• Langue turque

    La Turquie vient d'abattre un Su-24 russe, bombardier tactique de conception ancienne, pour avoir violé son espace aérien. L'hélicoptère de secours a reçu son lot d'obus hostiles, et s'est posé en catastrophe dans la région de Lattaquié, où s'est écrasé le Su-24. L'un des commandos de l'hélicoptère serait mort, l'un des deux pilotes du Su-24 aurait été mitraillé pendant sa descente en parachute puis achevé au sol par la rébellion turkmène, le second sain et sauf, récupéré par une intervention de l'armée syrienne.
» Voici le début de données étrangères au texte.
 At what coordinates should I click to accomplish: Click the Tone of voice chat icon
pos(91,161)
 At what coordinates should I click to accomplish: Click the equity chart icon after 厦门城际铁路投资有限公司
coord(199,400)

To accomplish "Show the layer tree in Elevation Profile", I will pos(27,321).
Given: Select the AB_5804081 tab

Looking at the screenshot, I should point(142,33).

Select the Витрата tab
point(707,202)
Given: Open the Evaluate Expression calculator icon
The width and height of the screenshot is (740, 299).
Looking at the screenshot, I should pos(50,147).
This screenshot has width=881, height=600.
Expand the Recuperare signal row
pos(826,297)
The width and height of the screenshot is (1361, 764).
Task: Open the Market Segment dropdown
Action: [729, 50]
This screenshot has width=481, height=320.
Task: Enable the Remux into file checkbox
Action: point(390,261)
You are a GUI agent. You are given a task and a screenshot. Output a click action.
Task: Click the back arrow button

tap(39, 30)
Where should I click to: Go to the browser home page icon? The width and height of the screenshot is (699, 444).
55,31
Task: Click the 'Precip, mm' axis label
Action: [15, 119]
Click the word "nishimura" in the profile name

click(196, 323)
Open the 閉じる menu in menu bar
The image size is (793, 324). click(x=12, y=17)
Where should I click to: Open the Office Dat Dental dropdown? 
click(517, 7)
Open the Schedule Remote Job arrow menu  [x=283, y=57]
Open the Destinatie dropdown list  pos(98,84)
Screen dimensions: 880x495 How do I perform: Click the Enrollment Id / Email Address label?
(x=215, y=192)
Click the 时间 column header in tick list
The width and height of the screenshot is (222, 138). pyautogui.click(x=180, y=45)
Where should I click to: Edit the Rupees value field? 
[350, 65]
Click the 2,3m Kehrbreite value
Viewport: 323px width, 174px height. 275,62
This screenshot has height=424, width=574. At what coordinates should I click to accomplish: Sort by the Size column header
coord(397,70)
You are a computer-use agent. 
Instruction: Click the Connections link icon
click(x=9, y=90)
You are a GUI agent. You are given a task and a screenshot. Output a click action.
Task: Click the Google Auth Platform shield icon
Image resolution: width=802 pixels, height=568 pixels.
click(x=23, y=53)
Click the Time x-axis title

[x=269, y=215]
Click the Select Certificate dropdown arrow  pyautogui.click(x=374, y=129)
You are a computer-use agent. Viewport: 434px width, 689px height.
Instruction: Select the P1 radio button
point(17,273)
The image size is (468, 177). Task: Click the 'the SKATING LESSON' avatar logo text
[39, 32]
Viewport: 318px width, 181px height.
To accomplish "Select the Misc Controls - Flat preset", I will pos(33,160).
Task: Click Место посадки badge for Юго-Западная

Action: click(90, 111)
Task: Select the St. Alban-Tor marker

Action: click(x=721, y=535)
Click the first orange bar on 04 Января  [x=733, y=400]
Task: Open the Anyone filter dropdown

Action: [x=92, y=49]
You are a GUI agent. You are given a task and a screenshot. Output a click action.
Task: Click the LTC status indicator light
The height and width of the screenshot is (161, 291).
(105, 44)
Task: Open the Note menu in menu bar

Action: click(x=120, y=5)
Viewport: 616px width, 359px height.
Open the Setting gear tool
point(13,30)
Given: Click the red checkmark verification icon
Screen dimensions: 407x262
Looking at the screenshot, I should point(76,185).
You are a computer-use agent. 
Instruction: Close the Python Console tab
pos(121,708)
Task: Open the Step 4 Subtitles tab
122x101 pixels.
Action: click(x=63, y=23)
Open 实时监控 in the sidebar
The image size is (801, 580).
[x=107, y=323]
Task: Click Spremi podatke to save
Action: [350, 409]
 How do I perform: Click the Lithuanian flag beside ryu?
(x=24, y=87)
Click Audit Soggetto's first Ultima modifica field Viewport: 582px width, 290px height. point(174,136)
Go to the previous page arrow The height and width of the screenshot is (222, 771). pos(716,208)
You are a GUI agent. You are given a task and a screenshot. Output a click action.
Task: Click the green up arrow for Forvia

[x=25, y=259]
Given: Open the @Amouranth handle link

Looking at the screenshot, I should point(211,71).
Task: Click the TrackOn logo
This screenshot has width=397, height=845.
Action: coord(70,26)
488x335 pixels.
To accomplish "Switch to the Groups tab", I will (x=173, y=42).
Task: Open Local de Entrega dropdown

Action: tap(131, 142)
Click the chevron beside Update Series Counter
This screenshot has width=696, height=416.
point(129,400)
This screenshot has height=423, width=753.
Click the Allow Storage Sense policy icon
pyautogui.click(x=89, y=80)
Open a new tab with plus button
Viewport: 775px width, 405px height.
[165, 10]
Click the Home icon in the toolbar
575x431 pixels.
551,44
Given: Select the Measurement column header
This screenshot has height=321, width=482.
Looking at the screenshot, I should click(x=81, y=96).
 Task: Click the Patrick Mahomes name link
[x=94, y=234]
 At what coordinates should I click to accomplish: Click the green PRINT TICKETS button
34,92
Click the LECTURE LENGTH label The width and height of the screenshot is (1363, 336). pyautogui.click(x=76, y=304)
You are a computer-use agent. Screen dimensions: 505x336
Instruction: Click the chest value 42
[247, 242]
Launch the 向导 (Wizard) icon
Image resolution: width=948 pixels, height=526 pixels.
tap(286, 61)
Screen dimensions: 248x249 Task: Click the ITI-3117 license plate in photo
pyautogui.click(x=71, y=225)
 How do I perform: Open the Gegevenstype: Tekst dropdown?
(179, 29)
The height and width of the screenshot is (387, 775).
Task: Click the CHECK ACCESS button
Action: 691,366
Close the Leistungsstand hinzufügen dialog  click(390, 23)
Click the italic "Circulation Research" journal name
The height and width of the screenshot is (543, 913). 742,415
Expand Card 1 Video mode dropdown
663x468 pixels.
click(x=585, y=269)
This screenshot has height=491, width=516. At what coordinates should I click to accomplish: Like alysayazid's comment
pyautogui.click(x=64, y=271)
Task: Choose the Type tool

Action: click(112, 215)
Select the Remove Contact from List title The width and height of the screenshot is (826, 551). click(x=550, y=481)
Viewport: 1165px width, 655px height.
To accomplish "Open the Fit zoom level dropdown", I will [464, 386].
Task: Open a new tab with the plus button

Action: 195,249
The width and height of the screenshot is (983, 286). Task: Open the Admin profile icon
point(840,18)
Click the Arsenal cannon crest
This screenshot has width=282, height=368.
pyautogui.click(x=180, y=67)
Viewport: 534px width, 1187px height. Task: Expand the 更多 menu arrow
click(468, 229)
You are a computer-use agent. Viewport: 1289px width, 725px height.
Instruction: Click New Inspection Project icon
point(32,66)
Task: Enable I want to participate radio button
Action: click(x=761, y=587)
    Recevant cette information, une image illumine immédiatement l'esprit, celle d'un avion traversant négligemment un espace aérien non autorisé, par un écart dans sa direction de vol, plutôt que de longer sagement une frontière linéaire entre la Turquie et la Syrie. Et l'on se dit que les Russes entretiennent décidément un petit peu de défiance vis-à-vis des règles, en se souvenant de ces automobilistes roulant tranquillement sur les trottoirs pour contourner les embouteillages aux environs de Moscou.

     

    Raison

    Mais une fois encore, la curiosité intellectuelle remettra tout en question. Après quelques renseignements glanés sur les sites spécialisés, voire même auprès des autorités turques, l'évènement apparaît moins évident. La Défense turque montre, comme preuve de sa bonne foi, une carte du suivi radar de l'avion incriminé. Nous voyons une trajectoire en boucle, puis une ligne droite finale dont la prolongation mène vers la côte syrienne. Cette ligne droite de vol située en Syrie, donnant raison aux autorités russes, traverse tout de même à un moment donné le territoire turc, donnant raison aux autorités turques. Comment est-ce possible ? Sur la carte nous voyons une sorte de langue turque pénétrant le territoire syrien, laquelle langue héberge une base d'écoute et s'étale, d'après la petite réglette de Google Earth, sur 4,7 km de longueur et 2 km de largeur. La carte radar fournie par la Turquie montre un Su-24 traversant le bout de cette langue dans sa largeur, touché par le missile en territoire syrien, avant de s'écraser toujours dans le territoire syrien à quelques kilomètres de la frontière. En admettant une vitesse de vol très moyenne de 800 km/h, l'avion russe aurait donc traversé le territoire turc en moins de 9 secondes ! À sa vitesse de croisière classique, soit 1 200 km/h en altitude moyenne, il aurait traversé l'organe géographique en moins de 6 secondes.

     

    Questions

    Plutôt que de contourner cette langue, le pilote russe décida-t-il peut-être de franchir ce petit bout de territoire, par facilité, pour éviter quelques minutes d'exposition supplémentaires aux tirs ennemis ? Les forces aériennes turques auraient transmit un message d'avertissement, à plusieurs reprises, voyant l'avion se diriger vers cette langue. Quand ont-ils décidé de tirer le missile, combien de temps le missile a-t-il volé avec d'endommager le Fencer (nom Otan du bombardier), et surtout pourquoi n'avoir pas suivi la procédure habituelle qui est d'intercepter puis raccompagner l'intrus ? Difficile sans doute, dans un espace aussi réduit que celui de cette petite langue, rapportée à l'espace aérien. D'ailleurs les F-16 turcs sont-ils eux-mêmes restés en zone turque ?

     

    Tristesse

    La guerre, toujours la guerre, encore des morts pour pas grand-chose. Certes, la Turquie entretient depuis 2012 un groupe islamiste turkmène syrien contre le régime de Bachar el-Assad, entre la région de Lattaquié et de Homs. Certes la Russie défend ses positions stratégiques en Syrie, et bombarde donc inévitablement ces Turkmènes, contrariant les projets d'Erdogan en Syrie. L'apparition d'une étincelle devenait inévitable, elle s'est amorcée ce mardi matin, compliquant plus encore le théâtre du conflit syrien. Drôle d'époque !

    Ils auraient mieux fait de simplement tirer la langue.